At the start of Zionism the pioneers arrived in Israel, and wonder about the festival of Passover. They were, it seems, the first groups who tried to conduct a Passover Seder in the community in which there were no parents and no children. And how would they make a Haggadah? How will they transfer the educational message from father to son? When the kibbutzim were established and a generation of children appear din the Land of Israel, the kibbutzim created for themselves new Passover Haggadahs, which reflect the aspiration for freedom by means of values that they believed in. These Haggadahs placed in the centre of the story of the exodus from Egypt the human act and not the divine act. After the story of the exodus from Egypt, they told the story of immigration to Israel and establishment of the kibbutz, as a story of leaving slavery and freedom in their generation. The commandment “And tell your sons” is expressed in 4 current questions that the children asked in regard to the issue of the life of the people and the kibbutz, and the adults answered them. And indeed the Haggada included sections on current affairs from the life of the nation: the Holocaust, Aliyah B, the realization of Zionism and the establishment of the State – with the full meaning of “in each and every generation”. Until the creation of memorial days and Independence Day, on the establishing of the State, the kibbutz Passover Haggadah also included contents of memory and the aspiration for independence. The kibbutz Passover Haggadahs expressed the spirit of the Seder: commemorating the past which finds expression in the present.
> And Today
Similar to other festivals, at Passover too the question arises whether we are succeeding in fulfilling the ceremonies of the festival customary the live content of its essence.
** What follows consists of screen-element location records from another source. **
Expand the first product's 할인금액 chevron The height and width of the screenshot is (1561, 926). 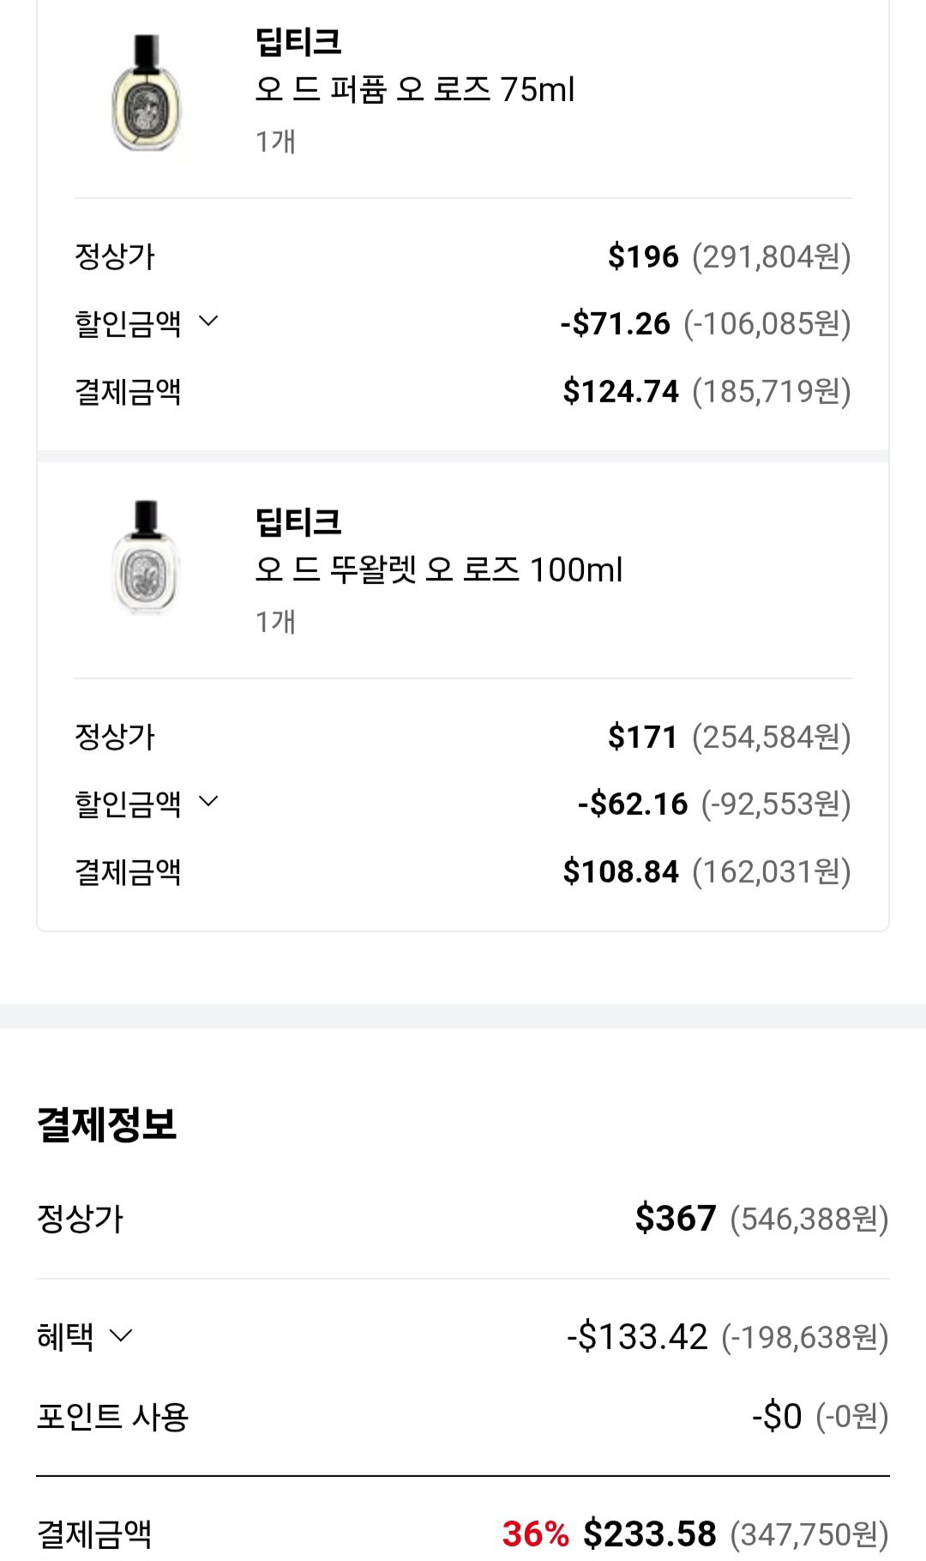coord(208,322)
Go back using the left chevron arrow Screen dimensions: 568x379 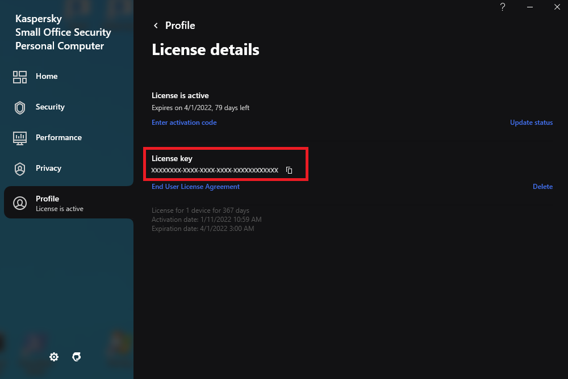click(x=156, y=26)

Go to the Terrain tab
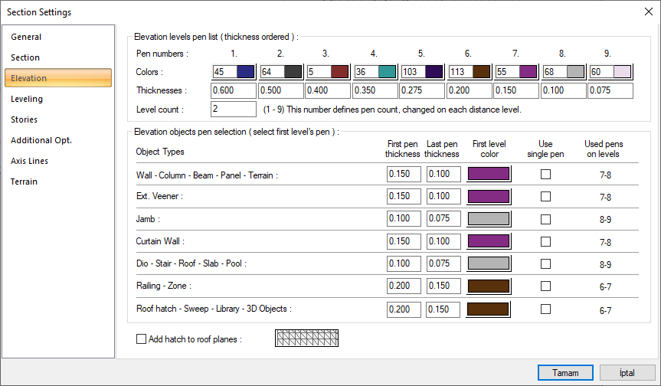point(24,182)
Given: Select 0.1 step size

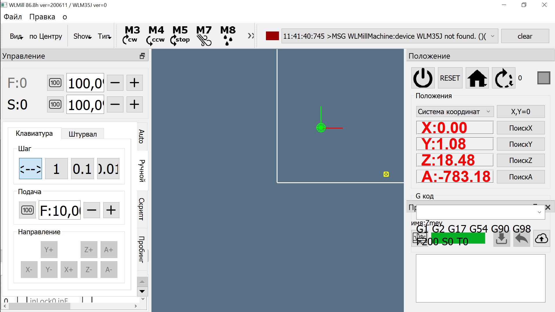Looking at the screenshot, I should 82,169.
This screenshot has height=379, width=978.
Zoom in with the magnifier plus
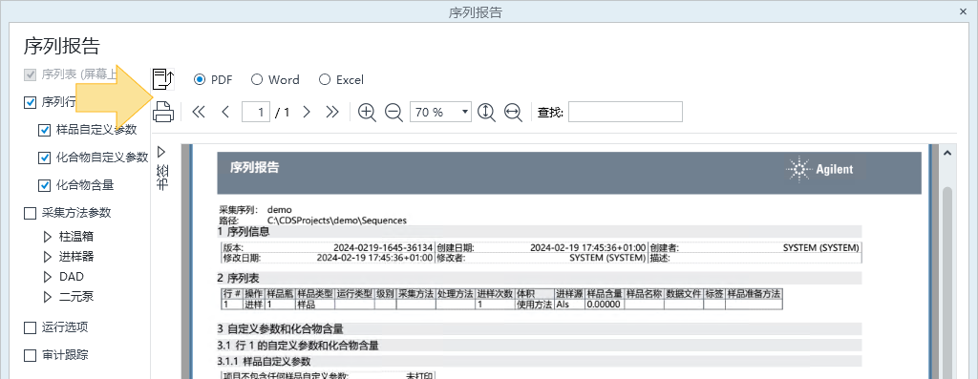[x=368, y=113]
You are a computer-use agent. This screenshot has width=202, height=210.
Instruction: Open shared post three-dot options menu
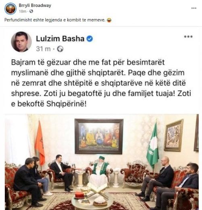tap(188, 36)
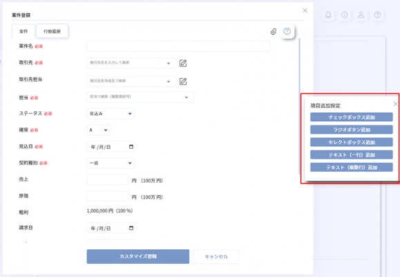Select the 案件 tab
Screen dimensions: 400x277
pyautogui.click(x=23, y=31)
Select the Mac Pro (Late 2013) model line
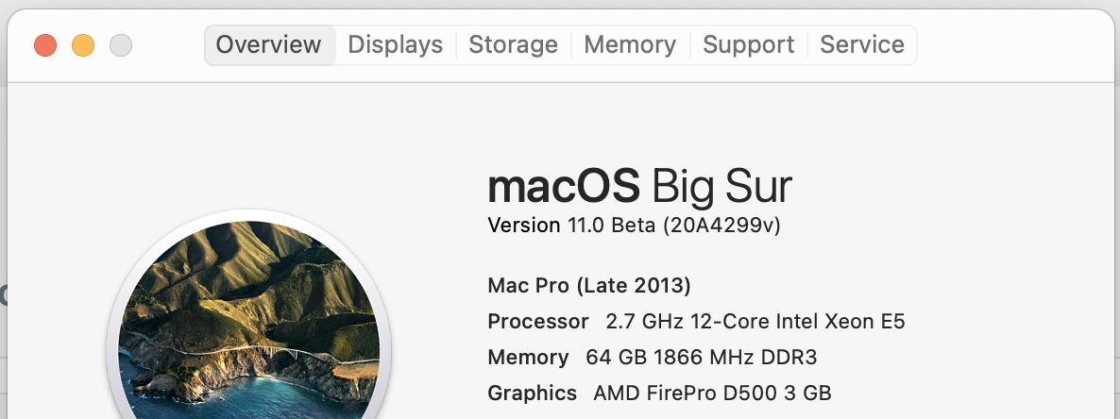 588,285
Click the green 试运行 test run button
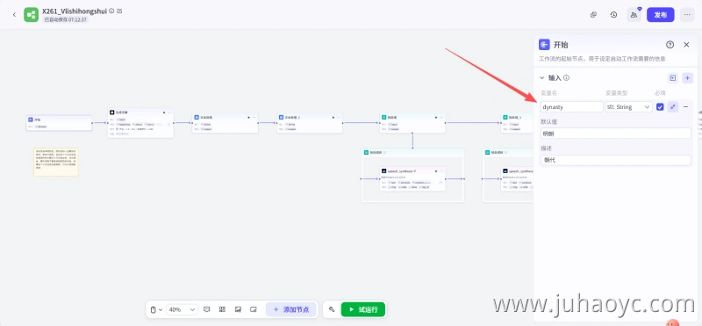702x326 pixels. pyautogui.click(x=362, y=309)
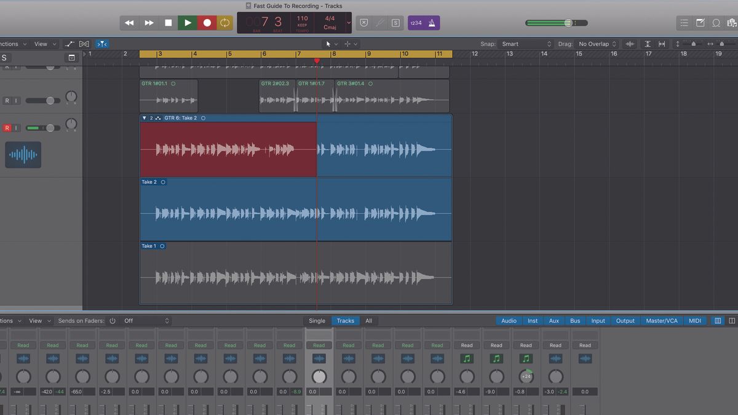This screenshot has width=738, height=415.
Task: Click the Master/VCA filter button in the mixer
Action: click(x=662, y=320)
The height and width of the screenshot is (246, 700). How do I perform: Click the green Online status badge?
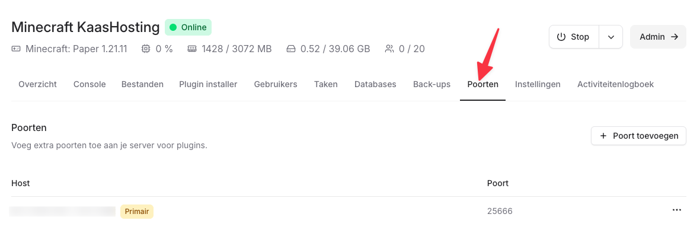(x=188, y=27)
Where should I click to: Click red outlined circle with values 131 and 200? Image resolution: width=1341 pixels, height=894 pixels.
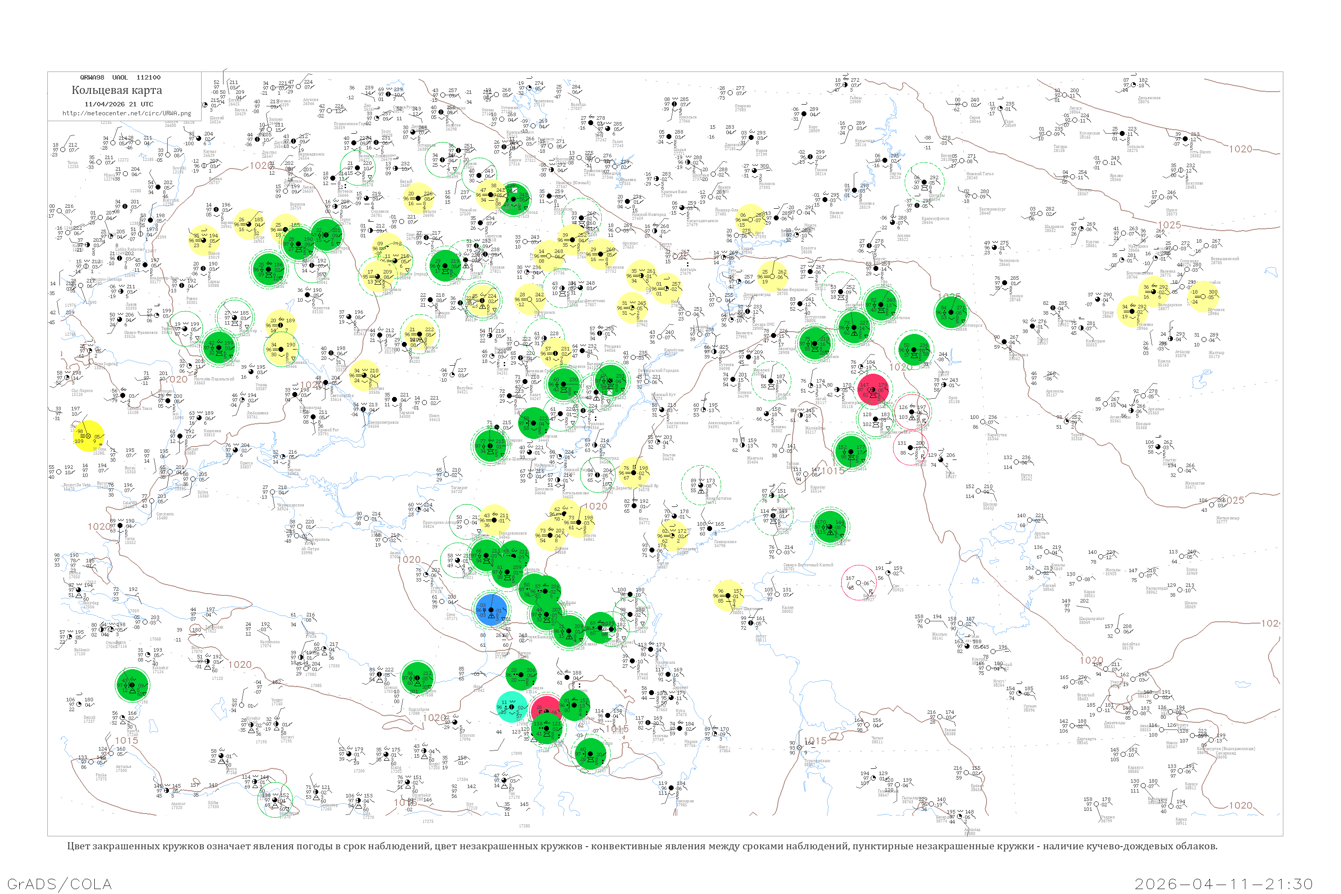pos(911,447)
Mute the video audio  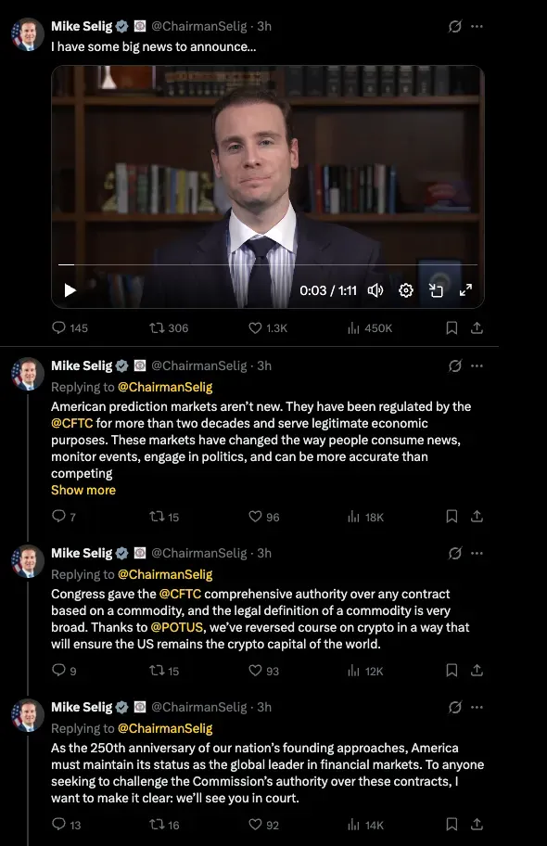(374, 289)
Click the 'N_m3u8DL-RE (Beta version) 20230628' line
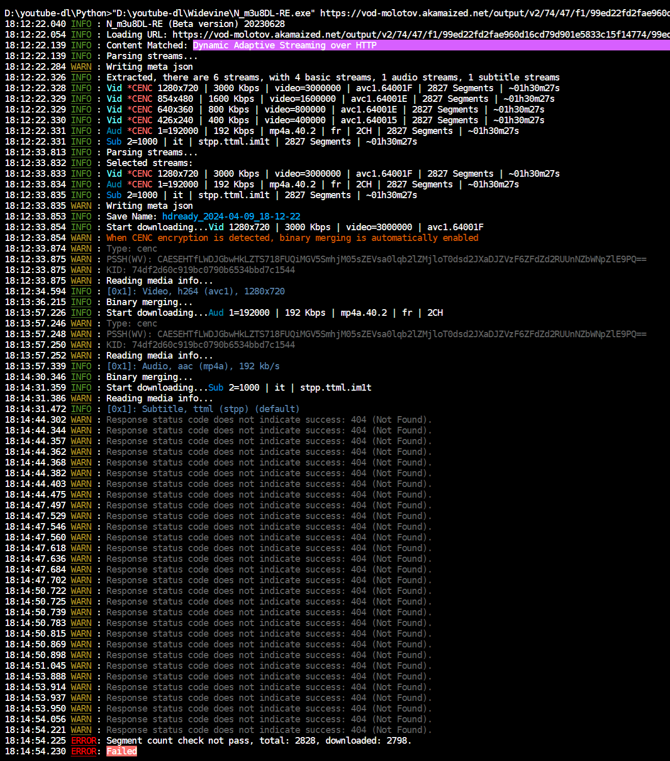Viewport: 670px width, 761px height. tap(196, 24)
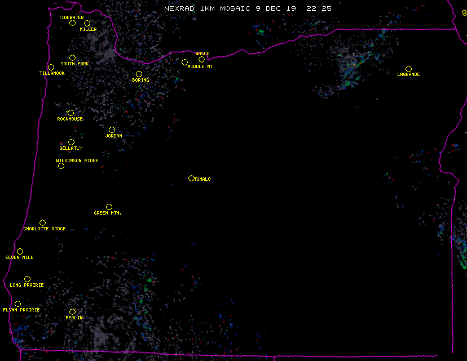Select the Wilkinson Ridge station marker

pyautogui.click(x=61, y=166)

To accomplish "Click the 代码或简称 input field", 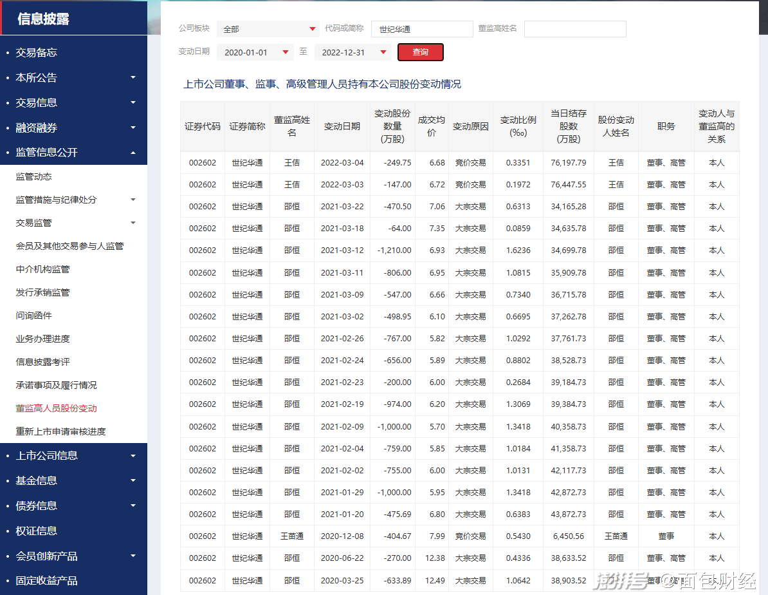I will 422,29.
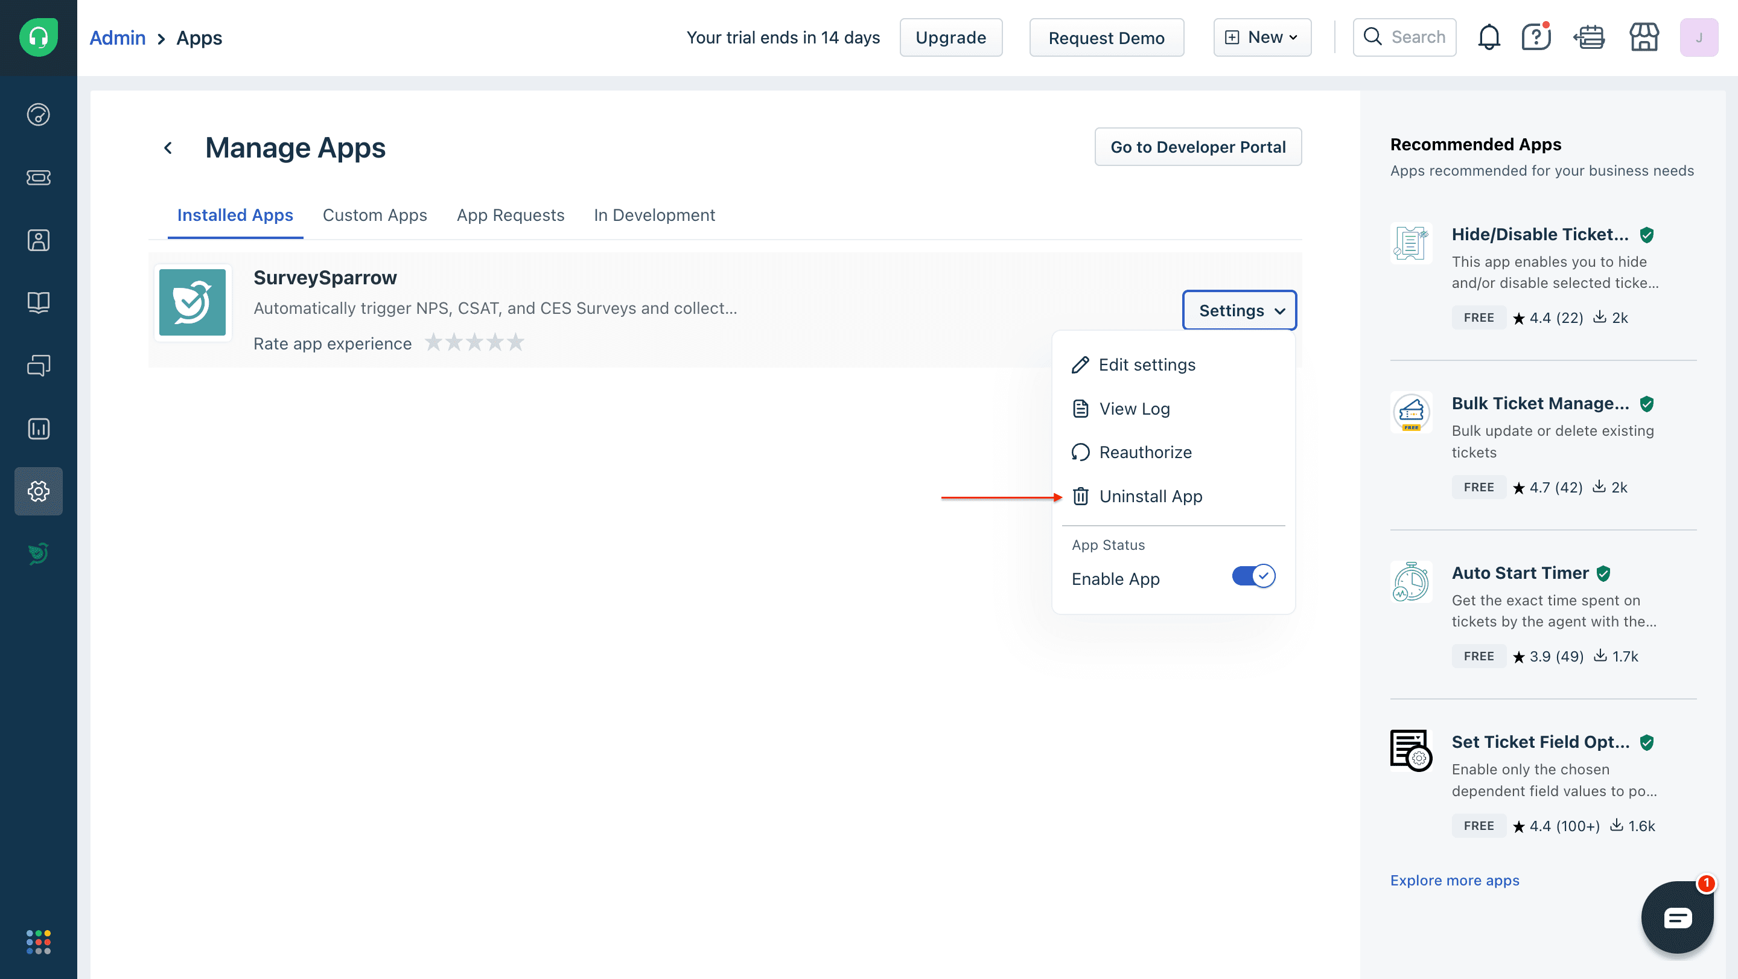Open the Contacts sidebar icon
1738x979 pixels.
pos(38,240)
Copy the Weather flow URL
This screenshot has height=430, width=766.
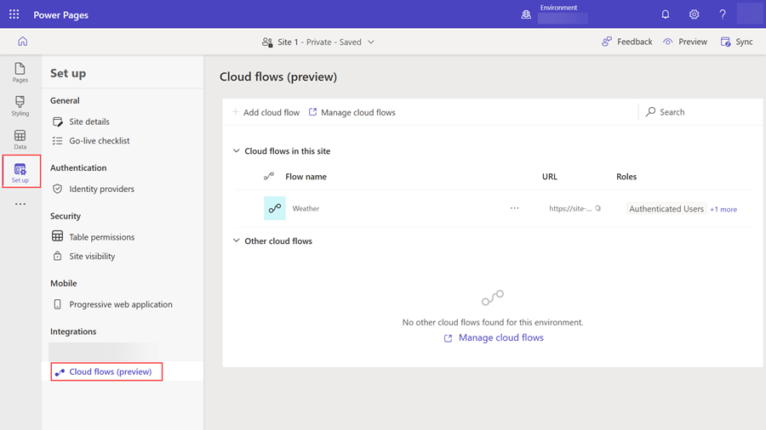click(598, 208)
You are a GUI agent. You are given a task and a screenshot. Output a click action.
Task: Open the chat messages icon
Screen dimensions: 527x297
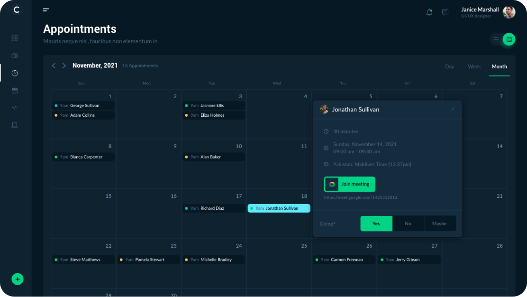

The festival of Passover reminds us of our obligation to freedom and the objection to slavery, to abuse and racism. Genuine questions from the field of employment relations in Israel and other social questions, that challenge the obligation of Israeli society to freedom. These challengers are expressive amongst others by marking the festival of Passover in communities obligated through their lifestyles to repair society in Israel in our times. Amongst the adult movements of the youth movements and other communities, the custom shall spread. After carrying out the Seder Night each of us in his family and the tradition customary there, shall convene to marked the second festival of Passover together, and to hold a Seder with contents that express the challenges of the present in the light of the obligation to the essence of the festival: objection to slavery and aspiration to freedom.